[SUPPLIED MATERIAL]

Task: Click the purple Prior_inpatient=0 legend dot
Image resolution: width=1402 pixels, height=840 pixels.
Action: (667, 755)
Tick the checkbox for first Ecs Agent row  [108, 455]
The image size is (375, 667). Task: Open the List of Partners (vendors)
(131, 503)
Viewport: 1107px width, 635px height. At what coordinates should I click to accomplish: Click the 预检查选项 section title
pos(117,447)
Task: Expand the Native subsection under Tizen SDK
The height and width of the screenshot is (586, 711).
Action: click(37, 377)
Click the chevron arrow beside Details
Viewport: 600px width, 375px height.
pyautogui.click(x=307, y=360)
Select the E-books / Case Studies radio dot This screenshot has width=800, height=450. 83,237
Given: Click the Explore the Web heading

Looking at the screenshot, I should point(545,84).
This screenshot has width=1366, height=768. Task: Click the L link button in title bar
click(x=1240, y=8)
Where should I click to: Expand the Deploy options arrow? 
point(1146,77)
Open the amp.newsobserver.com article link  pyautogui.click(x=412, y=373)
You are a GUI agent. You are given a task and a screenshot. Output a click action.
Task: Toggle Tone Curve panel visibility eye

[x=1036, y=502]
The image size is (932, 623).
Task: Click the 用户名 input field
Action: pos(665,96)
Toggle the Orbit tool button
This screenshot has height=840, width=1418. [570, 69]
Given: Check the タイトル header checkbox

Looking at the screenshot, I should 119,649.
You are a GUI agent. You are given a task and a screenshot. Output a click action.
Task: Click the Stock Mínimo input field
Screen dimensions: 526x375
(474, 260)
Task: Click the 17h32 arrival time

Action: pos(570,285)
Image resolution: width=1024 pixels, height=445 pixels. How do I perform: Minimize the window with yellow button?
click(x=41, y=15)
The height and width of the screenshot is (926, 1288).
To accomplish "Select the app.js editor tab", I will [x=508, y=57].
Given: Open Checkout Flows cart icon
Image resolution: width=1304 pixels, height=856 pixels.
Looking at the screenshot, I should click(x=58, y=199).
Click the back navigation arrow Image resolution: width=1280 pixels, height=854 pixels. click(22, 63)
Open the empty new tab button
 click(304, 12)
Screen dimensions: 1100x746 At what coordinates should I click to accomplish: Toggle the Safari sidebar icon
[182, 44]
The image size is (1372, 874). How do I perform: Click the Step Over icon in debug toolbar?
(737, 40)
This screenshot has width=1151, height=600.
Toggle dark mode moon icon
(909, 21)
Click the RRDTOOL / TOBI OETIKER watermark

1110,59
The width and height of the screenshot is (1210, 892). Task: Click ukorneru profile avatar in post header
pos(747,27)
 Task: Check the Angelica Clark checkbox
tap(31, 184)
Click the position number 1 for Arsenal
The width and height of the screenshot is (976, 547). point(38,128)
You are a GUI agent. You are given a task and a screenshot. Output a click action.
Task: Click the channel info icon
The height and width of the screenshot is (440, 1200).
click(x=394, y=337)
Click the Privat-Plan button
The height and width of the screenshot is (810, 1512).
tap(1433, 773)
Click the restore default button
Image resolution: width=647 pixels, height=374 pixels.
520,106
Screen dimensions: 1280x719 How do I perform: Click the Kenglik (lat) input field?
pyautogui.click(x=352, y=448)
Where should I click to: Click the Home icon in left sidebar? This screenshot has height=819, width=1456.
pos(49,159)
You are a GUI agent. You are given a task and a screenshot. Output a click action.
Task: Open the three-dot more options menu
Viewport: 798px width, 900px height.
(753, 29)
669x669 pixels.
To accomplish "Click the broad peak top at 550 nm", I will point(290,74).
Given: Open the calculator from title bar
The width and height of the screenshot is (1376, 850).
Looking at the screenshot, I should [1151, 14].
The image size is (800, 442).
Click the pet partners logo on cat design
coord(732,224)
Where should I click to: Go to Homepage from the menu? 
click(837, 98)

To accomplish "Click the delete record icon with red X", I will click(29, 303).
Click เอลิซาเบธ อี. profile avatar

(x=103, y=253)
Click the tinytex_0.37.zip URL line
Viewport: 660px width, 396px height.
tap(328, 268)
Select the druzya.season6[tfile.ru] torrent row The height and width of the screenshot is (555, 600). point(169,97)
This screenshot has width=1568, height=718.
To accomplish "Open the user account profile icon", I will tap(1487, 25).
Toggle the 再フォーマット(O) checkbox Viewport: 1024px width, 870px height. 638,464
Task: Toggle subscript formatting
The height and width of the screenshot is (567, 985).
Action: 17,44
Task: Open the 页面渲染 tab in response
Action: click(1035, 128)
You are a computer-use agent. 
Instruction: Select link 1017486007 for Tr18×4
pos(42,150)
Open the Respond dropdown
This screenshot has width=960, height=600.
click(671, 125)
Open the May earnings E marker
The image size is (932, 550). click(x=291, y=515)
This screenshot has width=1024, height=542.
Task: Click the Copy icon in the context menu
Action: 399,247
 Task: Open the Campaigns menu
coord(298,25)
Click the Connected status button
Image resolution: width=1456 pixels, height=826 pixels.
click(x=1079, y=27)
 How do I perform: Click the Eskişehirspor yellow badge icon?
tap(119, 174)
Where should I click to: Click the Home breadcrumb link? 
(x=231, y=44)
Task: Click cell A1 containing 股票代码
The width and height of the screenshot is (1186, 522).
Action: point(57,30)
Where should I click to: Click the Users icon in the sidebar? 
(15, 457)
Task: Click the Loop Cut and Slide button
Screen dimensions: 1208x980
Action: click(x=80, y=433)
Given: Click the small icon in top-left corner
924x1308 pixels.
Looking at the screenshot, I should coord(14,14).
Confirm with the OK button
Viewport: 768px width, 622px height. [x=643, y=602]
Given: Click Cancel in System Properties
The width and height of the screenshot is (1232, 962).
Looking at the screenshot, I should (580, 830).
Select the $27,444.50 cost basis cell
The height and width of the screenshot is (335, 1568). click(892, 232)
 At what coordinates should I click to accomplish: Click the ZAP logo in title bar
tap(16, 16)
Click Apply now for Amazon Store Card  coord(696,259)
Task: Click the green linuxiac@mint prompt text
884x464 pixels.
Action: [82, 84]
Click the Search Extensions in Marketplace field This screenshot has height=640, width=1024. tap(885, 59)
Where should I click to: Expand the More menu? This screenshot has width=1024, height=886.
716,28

[/SUPPLIED MATERIAL]

PROBLEM: Your answer must be the line containing "The width and height of the screenshot is (1186, 522)." through the last line above, copied exactly, with nothing added.

OUTPUT FOR THIS TASK:
The width and height of the screenshot is (1186, 522).
Action: point(57,30)
Where should I click to: Click the Users icon in the sidebar? 
(15, 457)
Task: Click the Loop Cut and Slide button
Screen dimensions: 1208x980
Action: click(x=80, y=433)
Given: Click the small icon in top-left corner
924x1308 pixels.
Looking at the screenshot, I should coord(14,14).
Confirm with the OK button
Viewport: 768px width, 622px height. [x=643, y=602]
Given: Click Cancel in System Properties
The width and height of the screenshot is (1232, 962).
Looking at the screenshot, I should (580, 830).
Select the $27,444.50 cost basis cell
The height and width of the screenshot is (335, 1568). click(892, 232)
 At what coordinates should I click to accomplish: Click the ZAP logo in title bar
tap(16, 16)
Click Apply now for Amazon Store Card  coord(696,259)
Task: Click the green linuxiac@mint prompt text
884x464 pixels.
Action: [82, 84]
Click the Search Extensions in Marketplace field This screenshot has height=640, width=1024. tap(885, 59)
Where should I click to: Expand the More menu? This screenshot has width=1024, height=886.
716,28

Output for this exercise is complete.